Claquée ou verrouillée : la première question posée
Avant de partir, nous demandons systématiquement si un tour de clé a été donné. Une porte claquée n’est retenue que par le pêne demi-tour, la pièce biseautée qui s’efface quand on abaisse la poignée ; elle s’ouvre par passage de ce pêne ou par crochetage, sans dommage, souvent en quelques minutes. Une porte verrouillée engage les pênes dormants dans la gâche, parfois en trois ou cinq points, et demande un travail nettement plus long.
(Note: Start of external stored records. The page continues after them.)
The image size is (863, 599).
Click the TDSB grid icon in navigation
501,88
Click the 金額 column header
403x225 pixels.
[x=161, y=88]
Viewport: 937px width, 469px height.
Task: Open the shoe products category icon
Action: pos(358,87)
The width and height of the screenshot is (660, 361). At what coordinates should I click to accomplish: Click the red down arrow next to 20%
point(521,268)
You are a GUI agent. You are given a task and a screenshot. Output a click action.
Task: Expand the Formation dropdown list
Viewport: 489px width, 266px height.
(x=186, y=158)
Cette distinction détermine la méthode, la durée et donc le montant annoncé. C’est aussi pourquoi nous ne donnons jamais un prix unique valable pour toutes les situations : il serait forcément faux dans un sens ou dans l’autre. Nous demandons également la marque lisible sur la têtière ou sur la clé, car une serrure de la Neustadt aux cotes allemandes ne se traite pas comme un multipoint récent de Hautepierre.
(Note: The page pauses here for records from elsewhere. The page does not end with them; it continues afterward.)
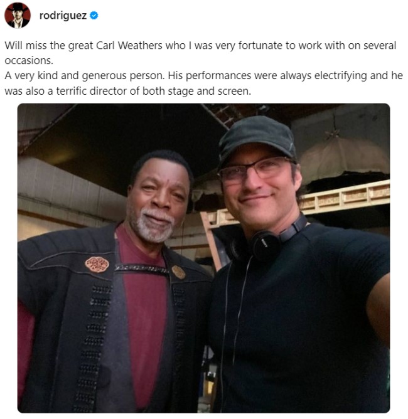Click the word "electrifying" in the post

[341, 76]
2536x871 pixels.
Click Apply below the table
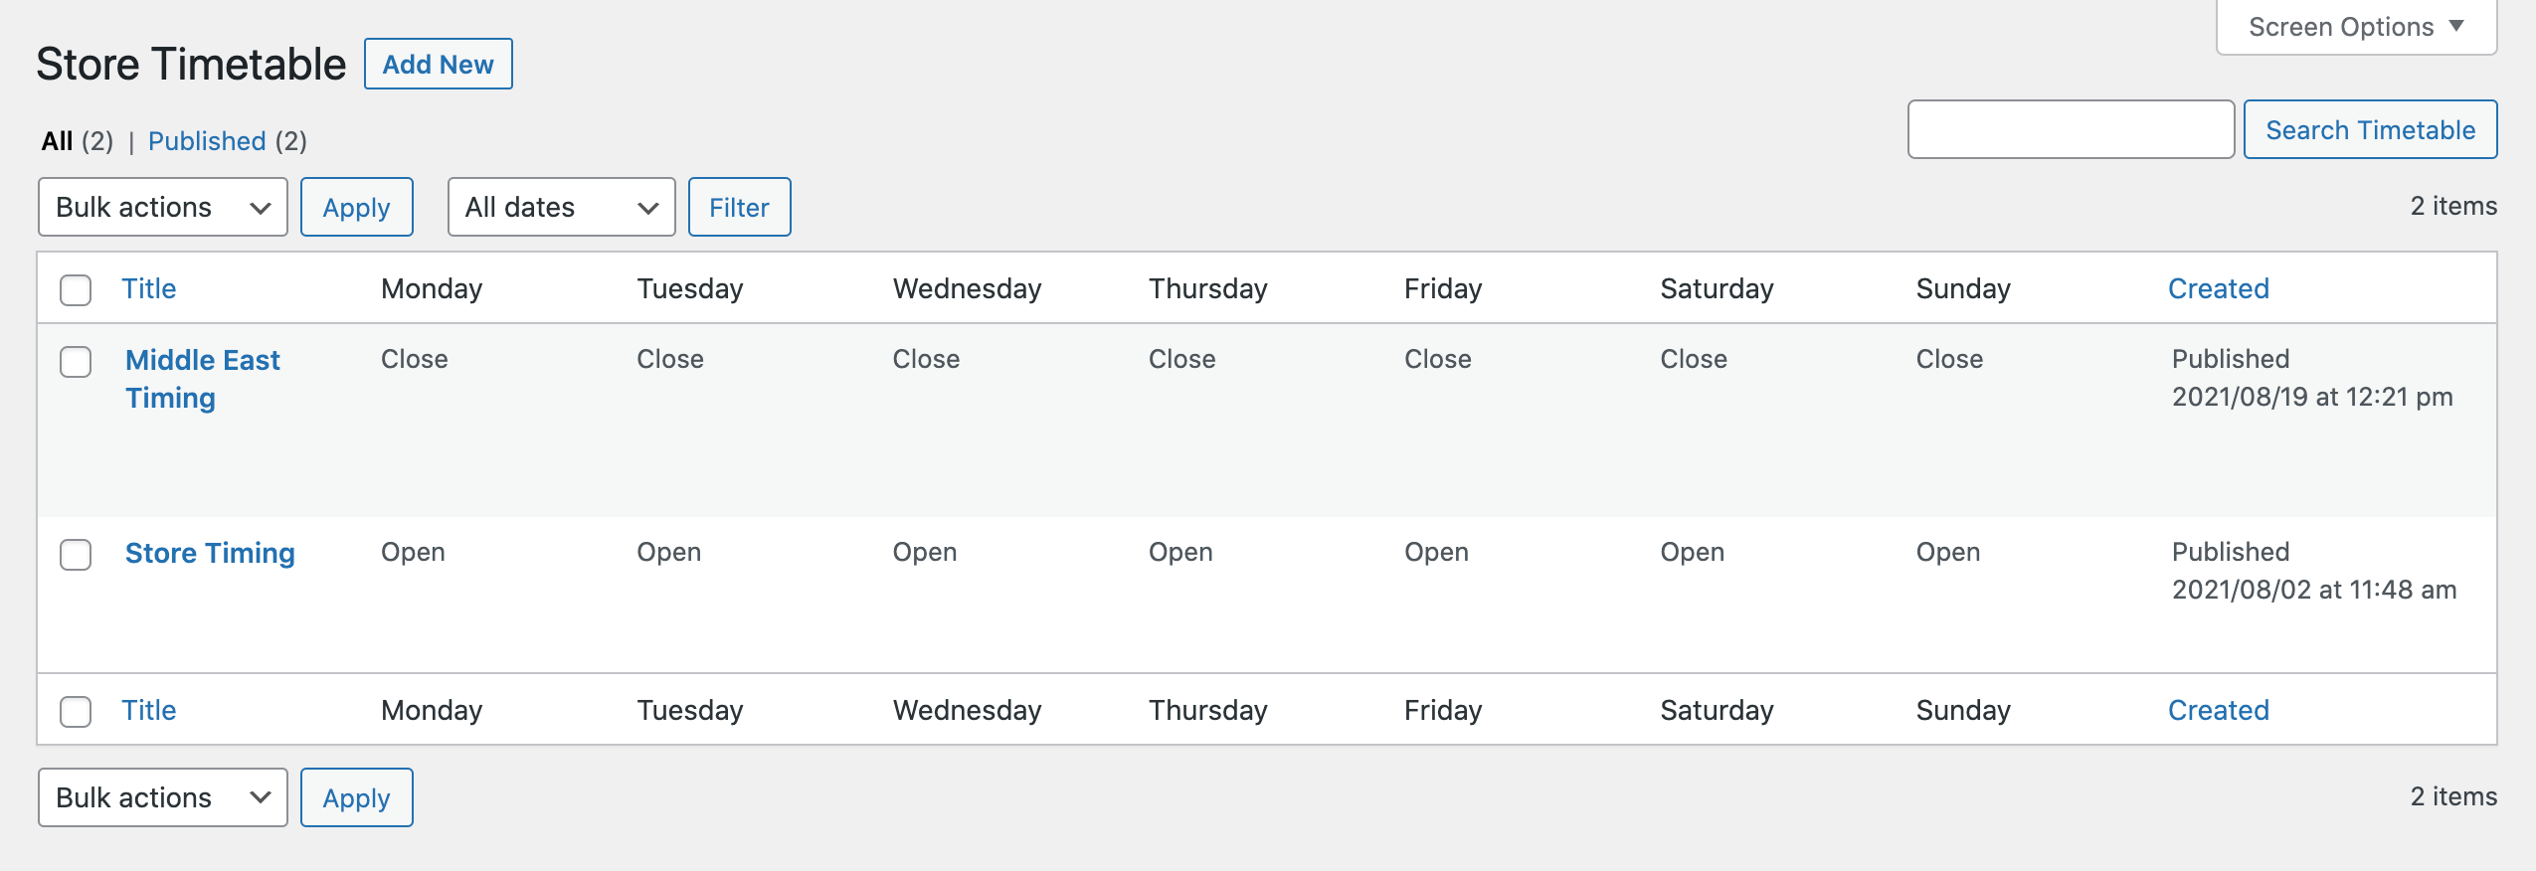click(356, 796)
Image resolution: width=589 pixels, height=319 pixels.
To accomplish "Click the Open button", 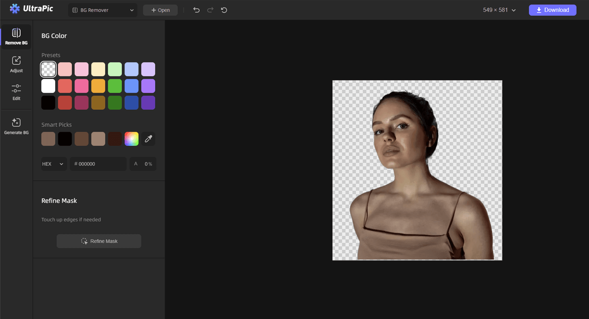I will tap(160, 10).
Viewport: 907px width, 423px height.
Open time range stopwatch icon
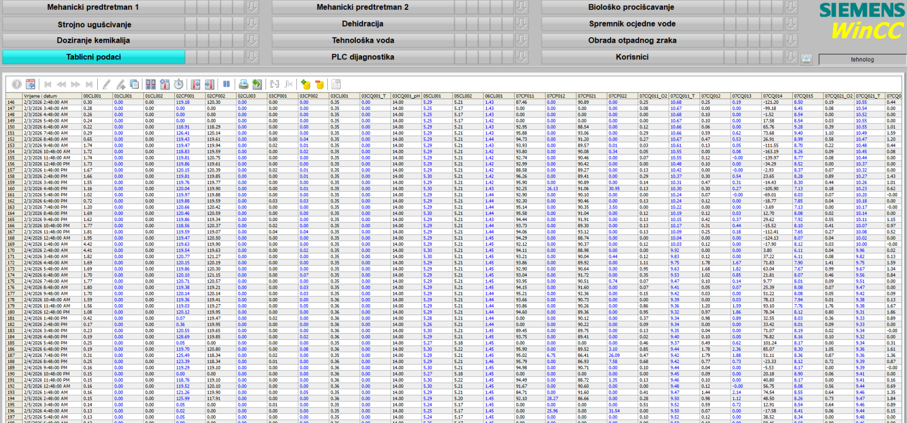pos(179,84)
Si la clé a cassé dans le canon, laissez-la en l’état. Les tentatives d’extraction à la pince à épiler ou à la lame de cutter repoussent presque toujours le fragment vers le fond du cylindre et abîment les goupilles : une extraction de dix minutes devient un remplacement complet. Décrivez simplement au téléphone ce que vous voyez du morceau restant, et s’il dépasse ou non de l’entrée de clé.